What you have to do: Write out exactly the lines below that run from the one containing "[Thomas Rhett – 54_1600] (106, 1748)" through the one containing "[Thomas Rhett – 59_1600] (41, 1882)", both included, with no other lines.

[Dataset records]
____
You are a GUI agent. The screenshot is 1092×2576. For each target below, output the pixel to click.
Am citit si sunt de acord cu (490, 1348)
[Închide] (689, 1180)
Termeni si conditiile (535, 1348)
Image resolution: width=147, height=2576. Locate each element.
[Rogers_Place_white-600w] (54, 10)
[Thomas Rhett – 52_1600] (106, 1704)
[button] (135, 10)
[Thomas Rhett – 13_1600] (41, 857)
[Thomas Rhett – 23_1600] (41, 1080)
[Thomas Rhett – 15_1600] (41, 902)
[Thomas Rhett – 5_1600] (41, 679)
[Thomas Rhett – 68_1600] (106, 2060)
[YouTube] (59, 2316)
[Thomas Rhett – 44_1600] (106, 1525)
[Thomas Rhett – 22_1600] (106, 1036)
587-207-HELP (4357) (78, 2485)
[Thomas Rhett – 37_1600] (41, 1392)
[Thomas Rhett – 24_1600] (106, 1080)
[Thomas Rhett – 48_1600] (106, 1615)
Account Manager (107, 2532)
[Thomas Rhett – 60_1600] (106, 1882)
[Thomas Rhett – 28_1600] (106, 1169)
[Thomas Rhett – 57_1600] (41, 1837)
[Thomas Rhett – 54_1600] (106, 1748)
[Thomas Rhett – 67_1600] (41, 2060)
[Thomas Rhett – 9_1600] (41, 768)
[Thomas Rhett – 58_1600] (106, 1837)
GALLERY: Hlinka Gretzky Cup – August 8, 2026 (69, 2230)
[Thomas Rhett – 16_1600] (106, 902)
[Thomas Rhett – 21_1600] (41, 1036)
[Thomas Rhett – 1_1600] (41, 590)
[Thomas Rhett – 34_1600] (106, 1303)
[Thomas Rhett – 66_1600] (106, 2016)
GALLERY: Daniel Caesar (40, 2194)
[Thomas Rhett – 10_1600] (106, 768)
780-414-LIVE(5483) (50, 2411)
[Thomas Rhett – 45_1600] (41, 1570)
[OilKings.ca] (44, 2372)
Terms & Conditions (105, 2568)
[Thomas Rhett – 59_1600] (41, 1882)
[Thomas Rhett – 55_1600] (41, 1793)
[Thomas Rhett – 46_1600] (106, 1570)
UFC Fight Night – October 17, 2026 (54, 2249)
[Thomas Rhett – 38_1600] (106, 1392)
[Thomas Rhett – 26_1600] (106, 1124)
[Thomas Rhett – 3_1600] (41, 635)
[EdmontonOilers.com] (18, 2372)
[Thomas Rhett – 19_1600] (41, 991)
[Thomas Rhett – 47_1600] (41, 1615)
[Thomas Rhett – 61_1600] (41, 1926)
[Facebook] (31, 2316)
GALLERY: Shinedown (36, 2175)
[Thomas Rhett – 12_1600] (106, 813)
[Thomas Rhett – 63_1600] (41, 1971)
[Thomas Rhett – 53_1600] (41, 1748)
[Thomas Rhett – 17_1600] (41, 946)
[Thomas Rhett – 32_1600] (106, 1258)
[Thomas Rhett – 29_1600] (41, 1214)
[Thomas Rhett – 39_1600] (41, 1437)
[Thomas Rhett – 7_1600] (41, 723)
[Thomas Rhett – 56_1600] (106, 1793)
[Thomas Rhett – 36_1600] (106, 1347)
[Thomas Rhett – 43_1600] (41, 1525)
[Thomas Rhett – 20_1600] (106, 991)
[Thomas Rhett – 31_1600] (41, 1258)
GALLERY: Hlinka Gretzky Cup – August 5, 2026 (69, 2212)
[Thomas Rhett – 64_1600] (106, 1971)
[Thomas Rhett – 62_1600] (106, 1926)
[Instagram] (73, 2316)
____
Task output:
[Thomas Rhett – 54_1600] (106, 1748)
[Thomas Rhett – 67_1600] (41, 2060)
[Thomas Rhett – 9_1600] (41, 768)
[Thomas Rhett – 58_1600] (106, 1837)
GALLERY: Hlinka Gretzky Cup – August 8, 2026 (69, 2230)
[Thomas Rhett – 16_1600] (106, 902)
[Thomas Rhett – 21_1600] (41, 1036)
[Thomas Rhett – 1_1600] (41, 590)
[Thomas Rhett – 34_1600] (106, 1303)
[Thomas Rhett – 66_1600] (106, 2016)
GALLERY: Daniel Caesar (40, 2194)
[Thomas Rhett – 10_1600] (106, 768)
780-414-LIVE(5483) (50, 2411)
[Thomas Rhett – 45_1600] (41, 1570)
[OilKings.ca] (44, 2372)
Terms & Conditions (105, 2568)
[Thomas Rhett – 59_1600] (41, 1882)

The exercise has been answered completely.